2. Detach the volume from the OCI console: (let's call it broken volume) [1].
    - Select the instance from the OCI Compute Console.
    - Select 'Boot Volume' from the Resources.
    - Click the '...' on the boot volume snd select 'Detach'.
 
3. Launch a recovery instance in the same AD. (Lets call it recovery instance). You may use an existing instance in the same Availability domain.
 
4. Once the instance is started, attach the broken volume as Block Volumes.
    - Select 'Attached Block Volumes' from the Resources.
    - Click ' Attach Block Volume' and select the broken volume from the 'BLOCK VOLUME' tab.
    - Click Attach - just make sure you have selected READ/Write' and attach the volume as Paravirtualized one so that you do not have to run the iSCSI commands.
 
5. If you have attached the volume as iSCSI disk, connect to the disk to the recovery instance using iSCSI commands from the OCI console [2].
 
6. SSH into the recovery instance and follow the steps:

Important: Run the commands as root user.

If the disk is attached and connected properly, you should be able to view it using 'lsblk' or similar commands:

[opc@jay ~]$ lsblk
NAME   MAJ:MIN RM  SIZE RO TYPE MOUNTPOINT 
sda      8:0    0 46.6G  0 disk 
├─sda1   8:1    0  512M  0 part /boot/efi 
├─sda2   8:2    0    8G  0 part [SWAP] 
└─sda3   8:3    0 38.1G  0 part / 
sdb      8:16   0   47G  0 disk >>>>> the disk is detected as /dev/sdb 
├─sdb1   8:17   0  512M  0 part >>>>> Boot partition 
├─sdb2   8:18   0    8G  0 part 
└─sdb3   8:19   0 38.1G  0 part >>>>> Root partition
[opc@jay ~]$

7. Mount the root partition on the broken disk on the temporary directory.
# mkdir /recovery 
# mount /dev/sdb3 /recovery
  • You might need to specify -o nouuid for some OS.

8. Analyze the logs and perform the recovery steps.


You have access to root volume of the broken instance under /recovery directory.

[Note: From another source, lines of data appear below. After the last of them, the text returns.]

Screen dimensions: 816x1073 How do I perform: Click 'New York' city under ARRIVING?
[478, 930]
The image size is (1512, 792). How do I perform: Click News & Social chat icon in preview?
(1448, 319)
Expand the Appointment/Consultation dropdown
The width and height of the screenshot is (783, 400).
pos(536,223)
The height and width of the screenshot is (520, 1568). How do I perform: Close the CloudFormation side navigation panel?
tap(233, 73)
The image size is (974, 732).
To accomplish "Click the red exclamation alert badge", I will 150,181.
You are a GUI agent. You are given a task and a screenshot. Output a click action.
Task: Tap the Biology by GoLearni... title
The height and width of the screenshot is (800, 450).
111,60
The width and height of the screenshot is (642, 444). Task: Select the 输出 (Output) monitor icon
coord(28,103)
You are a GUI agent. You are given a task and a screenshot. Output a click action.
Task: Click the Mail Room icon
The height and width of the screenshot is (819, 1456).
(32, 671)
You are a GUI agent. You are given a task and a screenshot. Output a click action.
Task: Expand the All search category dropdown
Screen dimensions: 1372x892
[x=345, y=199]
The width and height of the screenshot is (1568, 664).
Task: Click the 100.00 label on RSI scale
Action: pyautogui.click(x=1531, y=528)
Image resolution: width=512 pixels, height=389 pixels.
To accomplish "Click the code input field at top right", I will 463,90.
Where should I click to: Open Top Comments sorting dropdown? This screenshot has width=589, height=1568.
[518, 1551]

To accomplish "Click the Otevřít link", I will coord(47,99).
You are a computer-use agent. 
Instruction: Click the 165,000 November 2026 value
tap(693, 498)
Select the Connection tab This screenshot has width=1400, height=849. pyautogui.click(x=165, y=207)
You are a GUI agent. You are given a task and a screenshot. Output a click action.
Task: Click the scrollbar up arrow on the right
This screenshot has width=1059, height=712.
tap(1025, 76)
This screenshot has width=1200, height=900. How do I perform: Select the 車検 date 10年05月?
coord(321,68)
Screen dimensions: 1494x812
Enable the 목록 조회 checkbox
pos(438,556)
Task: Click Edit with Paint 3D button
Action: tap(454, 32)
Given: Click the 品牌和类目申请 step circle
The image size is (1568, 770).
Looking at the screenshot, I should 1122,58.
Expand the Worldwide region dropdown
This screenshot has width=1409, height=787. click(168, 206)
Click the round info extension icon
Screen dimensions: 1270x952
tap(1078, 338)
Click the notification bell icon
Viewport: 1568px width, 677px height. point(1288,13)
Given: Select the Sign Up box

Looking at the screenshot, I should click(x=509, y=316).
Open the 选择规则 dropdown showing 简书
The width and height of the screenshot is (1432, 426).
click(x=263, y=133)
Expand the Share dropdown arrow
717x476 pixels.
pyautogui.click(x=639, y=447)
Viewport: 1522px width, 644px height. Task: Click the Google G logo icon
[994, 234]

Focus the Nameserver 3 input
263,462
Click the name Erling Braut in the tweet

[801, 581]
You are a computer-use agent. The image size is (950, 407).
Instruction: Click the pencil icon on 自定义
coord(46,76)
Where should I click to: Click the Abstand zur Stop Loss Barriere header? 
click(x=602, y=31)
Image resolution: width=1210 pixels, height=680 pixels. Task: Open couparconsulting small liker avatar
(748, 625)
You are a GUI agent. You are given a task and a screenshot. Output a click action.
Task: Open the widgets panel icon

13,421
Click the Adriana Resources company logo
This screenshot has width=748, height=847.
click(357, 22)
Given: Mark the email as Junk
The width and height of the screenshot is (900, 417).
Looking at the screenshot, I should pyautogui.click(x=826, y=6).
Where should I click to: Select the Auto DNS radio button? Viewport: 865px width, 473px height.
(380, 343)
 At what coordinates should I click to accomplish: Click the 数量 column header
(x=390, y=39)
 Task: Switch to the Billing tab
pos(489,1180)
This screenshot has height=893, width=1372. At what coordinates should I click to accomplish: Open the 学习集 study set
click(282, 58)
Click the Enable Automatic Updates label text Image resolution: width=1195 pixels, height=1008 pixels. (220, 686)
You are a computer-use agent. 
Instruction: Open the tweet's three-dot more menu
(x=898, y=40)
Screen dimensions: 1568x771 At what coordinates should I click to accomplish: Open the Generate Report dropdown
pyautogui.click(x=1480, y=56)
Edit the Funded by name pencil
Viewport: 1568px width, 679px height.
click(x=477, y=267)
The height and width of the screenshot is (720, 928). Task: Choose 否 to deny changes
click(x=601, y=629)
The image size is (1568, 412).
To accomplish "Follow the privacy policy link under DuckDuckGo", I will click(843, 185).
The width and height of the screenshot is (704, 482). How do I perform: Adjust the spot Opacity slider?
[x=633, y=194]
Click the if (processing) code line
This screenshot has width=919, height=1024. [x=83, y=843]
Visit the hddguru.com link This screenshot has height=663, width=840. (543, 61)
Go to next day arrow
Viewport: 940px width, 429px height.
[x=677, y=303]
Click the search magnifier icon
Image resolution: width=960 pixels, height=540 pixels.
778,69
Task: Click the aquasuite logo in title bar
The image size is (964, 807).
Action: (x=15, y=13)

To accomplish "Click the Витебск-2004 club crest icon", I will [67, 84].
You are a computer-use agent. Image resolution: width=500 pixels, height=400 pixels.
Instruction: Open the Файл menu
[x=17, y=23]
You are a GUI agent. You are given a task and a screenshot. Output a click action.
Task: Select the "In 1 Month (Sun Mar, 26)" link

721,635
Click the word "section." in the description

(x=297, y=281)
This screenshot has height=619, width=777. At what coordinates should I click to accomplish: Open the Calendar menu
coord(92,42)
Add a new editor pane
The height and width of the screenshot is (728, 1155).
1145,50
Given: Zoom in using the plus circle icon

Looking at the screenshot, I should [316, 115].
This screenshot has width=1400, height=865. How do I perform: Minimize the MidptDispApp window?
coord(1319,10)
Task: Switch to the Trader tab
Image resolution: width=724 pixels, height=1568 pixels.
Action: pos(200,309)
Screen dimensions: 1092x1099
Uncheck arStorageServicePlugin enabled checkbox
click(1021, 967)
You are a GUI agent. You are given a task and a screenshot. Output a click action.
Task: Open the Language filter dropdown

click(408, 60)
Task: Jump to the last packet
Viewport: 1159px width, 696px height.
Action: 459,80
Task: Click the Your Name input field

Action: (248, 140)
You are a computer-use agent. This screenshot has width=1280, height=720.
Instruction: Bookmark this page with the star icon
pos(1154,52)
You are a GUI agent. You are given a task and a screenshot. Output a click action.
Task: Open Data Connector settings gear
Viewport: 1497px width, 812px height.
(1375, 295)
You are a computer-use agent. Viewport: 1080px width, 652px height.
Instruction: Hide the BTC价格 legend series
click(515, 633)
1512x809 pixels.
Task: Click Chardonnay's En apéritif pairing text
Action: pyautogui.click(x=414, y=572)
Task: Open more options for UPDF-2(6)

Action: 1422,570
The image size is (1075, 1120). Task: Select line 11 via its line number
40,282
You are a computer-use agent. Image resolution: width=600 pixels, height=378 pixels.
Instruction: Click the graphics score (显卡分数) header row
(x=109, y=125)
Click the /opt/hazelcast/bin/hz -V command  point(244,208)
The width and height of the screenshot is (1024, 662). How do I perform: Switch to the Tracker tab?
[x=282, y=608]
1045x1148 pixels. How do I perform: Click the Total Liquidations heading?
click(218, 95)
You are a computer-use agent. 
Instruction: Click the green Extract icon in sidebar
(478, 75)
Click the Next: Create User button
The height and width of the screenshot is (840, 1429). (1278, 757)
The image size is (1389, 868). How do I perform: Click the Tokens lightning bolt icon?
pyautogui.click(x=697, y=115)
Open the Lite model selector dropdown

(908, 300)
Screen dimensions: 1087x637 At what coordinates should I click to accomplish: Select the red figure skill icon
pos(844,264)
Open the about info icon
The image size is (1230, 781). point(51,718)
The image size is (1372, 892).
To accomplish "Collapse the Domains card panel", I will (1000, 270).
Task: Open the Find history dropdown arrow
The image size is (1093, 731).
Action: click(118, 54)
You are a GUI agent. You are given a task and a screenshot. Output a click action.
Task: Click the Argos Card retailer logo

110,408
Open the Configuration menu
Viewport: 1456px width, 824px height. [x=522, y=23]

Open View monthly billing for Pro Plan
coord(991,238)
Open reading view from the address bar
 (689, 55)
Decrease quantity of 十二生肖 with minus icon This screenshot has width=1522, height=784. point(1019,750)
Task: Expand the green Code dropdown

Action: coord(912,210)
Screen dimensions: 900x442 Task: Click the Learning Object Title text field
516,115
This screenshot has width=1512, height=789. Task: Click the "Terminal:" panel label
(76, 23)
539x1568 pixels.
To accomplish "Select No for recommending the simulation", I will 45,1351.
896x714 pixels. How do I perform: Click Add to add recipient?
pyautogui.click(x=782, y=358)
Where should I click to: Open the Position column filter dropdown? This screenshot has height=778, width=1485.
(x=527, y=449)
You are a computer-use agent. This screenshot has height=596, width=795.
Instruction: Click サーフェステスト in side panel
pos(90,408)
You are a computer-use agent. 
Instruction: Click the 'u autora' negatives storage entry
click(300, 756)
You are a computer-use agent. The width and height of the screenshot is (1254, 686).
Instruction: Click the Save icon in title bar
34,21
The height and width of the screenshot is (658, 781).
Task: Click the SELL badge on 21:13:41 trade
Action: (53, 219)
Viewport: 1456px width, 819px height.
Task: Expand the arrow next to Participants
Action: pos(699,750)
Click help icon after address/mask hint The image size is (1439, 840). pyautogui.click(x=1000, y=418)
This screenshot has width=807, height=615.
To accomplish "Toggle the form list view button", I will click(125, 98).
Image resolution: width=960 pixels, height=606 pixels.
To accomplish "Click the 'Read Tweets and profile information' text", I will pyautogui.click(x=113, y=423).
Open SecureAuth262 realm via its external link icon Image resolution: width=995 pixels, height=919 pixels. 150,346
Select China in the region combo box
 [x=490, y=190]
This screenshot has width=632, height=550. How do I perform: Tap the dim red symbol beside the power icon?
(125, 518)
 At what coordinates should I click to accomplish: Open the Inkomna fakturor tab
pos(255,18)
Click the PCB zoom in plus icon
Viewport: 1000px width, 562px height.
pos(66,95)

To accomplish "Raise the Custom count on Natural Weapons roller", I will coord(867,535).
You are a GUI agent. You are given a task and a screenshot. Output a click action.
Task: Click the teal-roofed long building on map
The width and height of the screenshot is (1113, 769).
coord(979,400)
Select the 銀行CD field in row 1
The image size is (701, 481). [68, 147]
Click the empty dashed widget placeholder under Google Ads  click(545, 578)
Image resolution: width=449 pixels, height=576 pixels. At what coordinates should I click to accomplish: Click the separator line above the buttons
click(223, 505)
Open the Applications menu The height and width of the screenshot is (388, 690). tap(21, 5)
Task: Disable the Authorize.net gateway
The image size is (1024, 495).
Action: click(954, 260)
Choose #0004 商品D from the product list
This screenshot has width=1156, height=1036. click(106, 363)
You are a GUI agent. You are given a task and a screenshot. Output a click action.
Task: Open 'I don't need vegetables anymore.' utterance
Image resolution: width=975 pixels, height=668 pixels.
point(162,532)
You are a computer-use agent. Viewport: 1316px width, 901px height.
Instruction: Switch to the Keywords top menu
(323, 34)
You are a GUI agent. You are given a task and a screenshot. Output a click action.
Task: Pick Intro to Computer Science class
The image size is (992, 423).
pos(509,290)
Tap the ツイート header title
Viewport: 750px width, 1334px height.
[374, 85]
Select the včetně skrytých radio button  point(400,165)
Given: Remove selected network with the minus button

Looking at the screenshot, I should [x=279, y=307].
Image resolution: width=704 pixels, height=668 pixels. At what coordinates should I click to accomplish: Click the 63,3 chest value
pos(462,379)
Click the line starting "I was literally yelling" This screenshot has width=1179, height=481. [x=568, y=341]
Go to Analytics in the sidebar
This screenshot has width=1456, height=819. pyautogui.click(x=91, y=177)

You may now check the logs on the broken instance and apply the fixes accordingly.

  • For ssh issues, I suggest checking logs under /recovery/var/log/secure (For RHEL/OEL/CentOS), /recovery/var/log/auth.log (Debian/Ubuntu).
  • You can add a pubic key to the opc using by appending the key to file /recovery//home/opc/.ssh/authorized_keys file.
  • For boot issues, check /recovery/var/log/boot.log, /recovery/var/log/messages, /recovery/var/log/dmesg log files.
  • You can check and update the fstab entries here: /recovery/etc/fstab.

Once the recovery processes are done, you may proceed to detach the volume and attach it back to the original instance as boot volume.
 
12. If you have attached the volume as iSCSI volume, logout from the iSCSI session using the commands available in the OCI console.
 
13. Detach the volume from the OCI console [3].
 
14. Attach the volume back to the original instance as boot volume.
    - Select the instance from the OCI Compute Console.
    - Select 'Boot Volume' from the Resources.
    - Click the '...' on the boot volume (it should be the same volume we detached earlier).
    - Select 'Attach'.
 
15. Start the instance.

16. Check if the issue has been fixed, if not you need to redo the above process to check the logs again and try to fix it.
 
17. Once the issue is fixed, you may terminate the recovery instance (if it was created for this troubleshooting).